Microscopic inflammatory changes in colon of patients with both active psoriasis and psoriatic arthritis without bowel symptoms

Affiliations
  • PMID: 10813294

Microscopic inflammatory changes in colon of patients with both active psoriasis and psoriatic arthritis without bowel symptoms

R Scarpa et al. J Rheumatol. 2000 May.

Abstract

Objective: To evaluate colonic mucosa of patients with both active psoriasis and psoriatic arthritis (PsA) without bowel symptoms.
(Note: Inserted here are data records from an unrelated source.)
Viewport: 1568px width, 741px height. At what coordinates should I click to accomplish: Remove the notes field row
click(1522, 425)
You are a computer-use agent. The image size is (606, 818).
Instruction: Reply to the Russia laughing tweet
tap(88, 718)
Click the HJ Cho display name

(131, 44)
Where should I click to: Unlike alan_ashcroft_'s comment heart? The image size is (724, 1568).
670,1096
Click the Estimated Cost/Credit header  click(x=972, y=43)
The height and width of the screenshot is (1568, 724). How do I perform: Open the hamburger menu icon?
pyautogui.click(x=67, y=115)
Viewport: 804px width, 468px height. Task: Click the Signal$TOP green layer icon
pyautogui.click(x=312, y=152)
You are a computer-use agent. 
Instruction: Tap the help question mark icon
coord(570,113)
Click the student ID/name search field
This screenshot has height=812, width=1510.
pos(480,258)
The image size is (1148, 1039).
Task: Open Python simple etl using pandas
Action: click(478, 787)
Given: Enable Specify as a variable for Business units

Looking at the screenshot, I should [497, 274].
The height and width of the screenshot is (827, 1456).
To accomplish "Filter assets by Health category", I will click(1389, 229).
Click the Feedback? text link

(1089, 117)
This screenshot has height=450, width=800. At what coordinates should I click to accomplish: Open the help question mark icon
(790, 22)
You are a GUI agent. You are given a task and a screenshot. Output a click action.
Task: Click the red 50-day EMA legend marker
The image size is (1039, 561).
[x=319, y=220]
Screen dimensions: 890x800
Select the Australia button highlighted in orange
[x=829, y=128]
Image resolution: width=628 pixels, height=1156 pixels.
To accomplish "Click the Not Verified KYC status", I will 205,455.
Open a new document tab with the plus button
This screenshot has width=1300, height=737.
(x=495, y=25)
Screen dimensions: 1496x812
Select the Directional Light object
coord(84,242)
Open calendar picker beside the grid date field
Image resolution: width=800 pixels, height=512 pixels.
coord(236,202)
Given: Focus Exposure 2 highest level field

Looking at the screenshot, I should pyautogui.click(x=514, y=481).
Methods: Fifteen persons (9 men, 6 women) who had both active psoriasis and PsA without bowel symptoms underwent colonoscopy with multiple biopsies of bowel mucosa. Ten nonhospitalized healthy subjects in followup colonoscopy after resection of benign polyps (8 men, 2 women) took part as a control group.

Results: Six psoriatic patients (40%) showed macroscopically normal colonic mucosa. In the remaining 9 reddening was frequently recorded (6 cases). while edema and granular changes appeared less commonly (3 cases each, respectively). Friability was markedly rare (only one case) and bleeding and ulcerations were absent. All 15 patients showed microscopic changes. Increase in lamina propria cellularity (consisting of plasma cells and lymphocytes) and lymphoid aggregates were found in all cases. Active inflammation, evident as neutrophilic polymorph infiltration occurred in 9 patients. Glandular atrophy was found in 3 cases; mucosal surface changes and crypt abnormalities occurred in one case each. No control had macroscopic or microscopic inflammatory changes of bowel mucosa.

Conclusion: Bowel mucosa of patients with PsA without bowel symptoms show microscopic lesions even when mucosa appeared macroscopically normal. This result may support a pathogenetic link between skin, joints, and gut in psoriatic patients with arthritis even in the absence of bowel symptoms.